A scupper….. An exotic car part? A specialized cooking utensil for frying fish? A baby amphibious reptile?
Not quite, although I swear I’ve heard them use the word scupper on the Animal Channel. No no, this term goes way back to the beginning of building buildings, when the issue of draining rain water off of a roof became evident. You’ve all seen them, although it’s most likely one of those things that you don’t care to think about until you’re playing some trivia board game with your family on game night. The simple definition is it’s a hole in the side of a building to drain rain water from the roof. Almost every commercial building in America utilizes some form of scupper to drain rain water from its roof. It’s not a gutter, either. The difference? It’s all about how the water is directed into it. You see, a gutter is filled from the top, where as a scupper is simply a hole cut into the side of a wall as an outlet for water. In commercial buildings with flat roofs, this is the most efficient way to drain the water pooling up on the roof.
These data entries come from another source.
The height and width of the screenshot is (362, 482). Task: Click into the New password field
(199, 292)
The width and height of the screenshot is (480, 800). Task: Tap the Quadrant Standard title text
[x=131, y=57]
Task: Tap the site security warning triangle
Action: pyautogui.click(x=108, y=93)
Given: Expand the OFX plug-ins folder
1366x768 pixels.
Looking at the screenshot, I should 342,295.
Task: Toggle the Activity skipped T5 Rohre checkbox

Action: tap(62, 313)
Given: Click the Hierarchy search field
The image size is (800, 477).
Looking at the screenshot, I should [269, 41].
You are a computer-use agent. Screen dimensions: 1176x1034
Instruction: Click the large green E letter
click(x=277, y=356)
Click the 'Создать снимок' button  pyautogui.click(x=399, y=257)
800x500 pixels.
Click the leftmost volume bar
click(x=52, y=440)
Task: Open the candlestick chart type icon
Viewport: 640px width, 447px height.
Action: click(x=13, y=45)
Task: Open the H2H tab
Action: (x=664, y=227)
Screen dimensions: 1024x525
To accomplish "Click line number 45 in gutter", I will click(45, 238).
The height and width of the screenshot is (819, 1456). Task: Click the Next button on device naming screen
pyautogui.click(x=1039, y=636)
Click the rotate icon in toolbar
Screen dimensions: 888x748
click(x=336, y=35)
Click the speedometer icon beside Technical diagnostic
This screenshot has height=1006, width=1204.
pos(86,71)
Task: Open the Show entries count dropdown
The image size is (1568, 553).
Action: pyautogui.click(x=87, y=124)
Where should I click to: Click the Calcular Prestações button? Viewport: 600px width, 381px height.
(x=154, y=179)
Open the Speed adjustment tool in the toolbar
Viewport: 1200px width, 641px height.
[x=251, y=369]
The execution of building one, however, can be a bit more involved. The truth is, water ruins just about everything in construction. So when trying to evict the rain water from the flat roof of a building, you must consider flashing and waterproofing the outlet, the elevation of the outlet (sometimes you have additional scuppers set higher for overflow water), the frequency of placing them throughout the roof, sloping the roof to the scuppers, and more! Water makes everything complicated.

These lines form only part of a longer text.